Fifi & Ally save Beanscene |
© The Herald Originally published: 23.09.2008 |
by Damien Henderson
Beanscene, the Scottish chain of coffee houses, has been bought from administrators in a deal that will secure around 130 jobs, it was announced yesterday.
Its new owners, Fifi and Ally, the upmarket restaurant and boutique company with two outlets in Glasgow, said the buy out would be "Sex and the City meets bohemia".
It has purchased all 16 Beanscene outlets and yesterday signalled that most would be kept in their current format, though some smaller stores will be converted into "baby Fifi and Allys".
Fiona Hamilton, the lifestyle entrepreneur who started Fifi and Ally with business partner Alison Fielding, compared the deal with bringing "the casts of Sex and the City and Friends" together.
"They're different brands but with the same set of customers," Ms Hamilton said yesterday. "I visit Beanscene a lot myself and while you might get customers kicking back there on a Saturday morning in their jeans, you'll get the same people in their business clothes visiting Fifi and Ally during the week."
While she praised the Beanscene chain, she said one area she wanted to improve was the food on offer. "Food has been very important to us at Fifi and Ally and we want to bring that food philosophy with us," Ms Hamilton said.
Beanscene was sold to smaller rival Tinderbox in June and slipped into liquidation the following month after funding for an ambitious expansion programme fell through, leaving it with leases on five shops that could not be transformed into outlets.
Fifi and Ally launched in 2005 and currently has outlets on Glasgow's Wellington Street and in Princes Square. The acquisition will see the company treble its turnover to £6m and have a combined staff of around 200.
It has purchased all the Beanscene branches, which comprise eight in Glasgow, four in Edinburgh and one each in Stirling, St Andrews, Hawick and Ayr.
The deal has been financed by a private investor but neither the administrator nor Fifi and Ally would disclose either the investor's identity nor the overall cost of the buyout.
But Ms Hamilton said it fitted well with the company's plans to expand the business. "Fifi and Ally had very expensive set-up costs with a big production kitchen. We've been looking for a while to find something that would give us critical mass and benefit the company as a whole. If you have equity it is a good time to be busy in this market," she said.

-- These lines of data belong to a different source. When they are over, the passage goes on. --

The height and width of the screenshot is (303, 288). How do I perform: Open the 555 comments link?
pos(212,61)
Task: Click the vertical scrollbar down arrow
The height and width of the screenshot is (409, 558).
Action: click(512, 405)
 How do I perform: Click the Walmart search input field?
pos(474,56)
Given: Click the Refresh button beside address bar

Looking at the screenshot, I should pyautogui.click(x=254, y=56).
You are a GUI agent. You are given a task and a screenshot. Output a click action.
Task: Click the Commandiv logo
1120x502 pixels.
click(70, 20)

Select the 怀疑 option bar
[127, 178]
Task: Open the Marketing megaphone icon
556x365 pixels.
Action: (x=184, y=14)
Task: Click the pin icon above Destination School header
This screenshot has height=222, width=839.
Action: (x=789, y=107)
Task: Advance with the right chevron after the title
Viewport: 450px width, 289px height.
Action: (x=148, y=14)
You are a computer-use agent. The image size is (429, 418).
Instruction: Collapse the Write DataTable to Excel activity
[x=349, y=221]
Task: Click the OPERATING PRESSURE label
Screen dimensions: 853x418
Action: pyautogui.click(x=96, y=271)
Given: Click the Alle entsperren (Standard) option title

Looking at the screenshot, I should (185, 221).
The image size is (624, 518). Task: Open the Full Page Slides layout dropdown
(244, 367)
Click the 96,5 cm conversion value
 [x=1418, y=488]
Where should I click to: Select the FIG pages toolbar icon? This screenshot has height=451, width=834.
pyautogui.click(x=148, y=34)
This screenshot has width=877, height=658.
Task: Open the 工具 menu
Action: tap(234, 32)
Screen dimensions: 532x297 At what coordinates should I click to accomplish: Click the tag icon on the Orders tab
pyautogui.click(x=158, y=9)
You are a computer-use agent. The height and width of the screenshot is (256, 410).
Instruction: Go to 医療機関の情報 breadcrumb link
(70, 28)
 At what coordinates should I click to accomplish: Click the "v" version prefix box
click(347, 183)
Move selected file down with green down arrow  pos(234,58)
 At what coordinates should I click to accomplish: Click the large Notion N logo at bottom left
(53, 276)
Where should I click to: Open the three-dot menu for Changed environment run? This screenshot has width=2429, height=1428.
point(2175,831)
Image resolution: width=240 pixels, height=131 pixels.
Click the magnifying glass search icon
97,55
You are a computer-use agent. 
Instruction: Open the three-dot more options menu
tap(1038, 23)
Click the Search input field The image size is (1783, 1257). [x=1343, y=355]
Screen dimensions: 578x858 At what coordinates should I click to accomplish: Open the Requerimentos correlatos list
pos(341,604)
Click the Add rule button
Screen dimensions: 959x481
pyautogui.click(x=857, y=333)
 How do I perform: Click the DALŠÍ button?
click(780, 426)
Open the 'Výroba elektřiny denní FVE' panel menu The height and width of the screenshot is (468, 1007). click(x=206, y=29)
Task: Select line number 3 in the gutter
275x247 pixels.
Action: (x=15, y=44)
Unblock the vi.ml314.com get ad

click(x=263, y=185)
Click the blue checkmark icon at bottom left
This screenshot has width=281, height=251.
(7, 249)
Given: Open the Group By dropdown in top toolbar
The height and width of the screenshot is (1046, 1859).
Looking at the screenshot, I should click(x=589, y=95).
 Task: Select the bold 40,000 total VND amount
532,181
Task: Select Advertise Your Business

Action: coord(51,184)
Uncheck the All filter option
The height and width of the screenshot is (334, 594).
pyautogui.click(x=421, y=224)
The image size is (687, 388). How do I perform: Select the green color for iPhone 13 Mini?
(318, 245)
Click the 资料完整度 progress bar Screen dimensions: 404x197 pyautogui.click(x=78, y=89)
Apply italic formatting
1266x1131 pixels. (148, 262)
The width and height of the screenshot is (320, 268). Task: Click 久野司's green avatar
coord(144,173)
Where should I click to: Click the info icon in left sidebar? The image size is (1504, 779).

"We've not made any final, hard-set decisions on which stores we might convert but are looking at some of the smaller ones to become a sort of mini-Fifi and Ally."
Blair Nimmo, head of restructuring for KPMG in Scotland and joint administrator, said he was confident that the business that had been sold to Fifi and Ally, which included the functioning stores without the liabilities of the five empty units that had been left unfurbished, was a sound one.
"Clearly one of the key issues identified for the company's demise was taking on additional units which it had yet to fit out and operate. When that funding was not available that is what brought the company into administration," Mr Nimmo told The Herald.
He added: "Not only has this saved 130 jobs, but the sale also ensures that existing customers will continue to be serviced and that the landlords and suppliers will have ongoing business."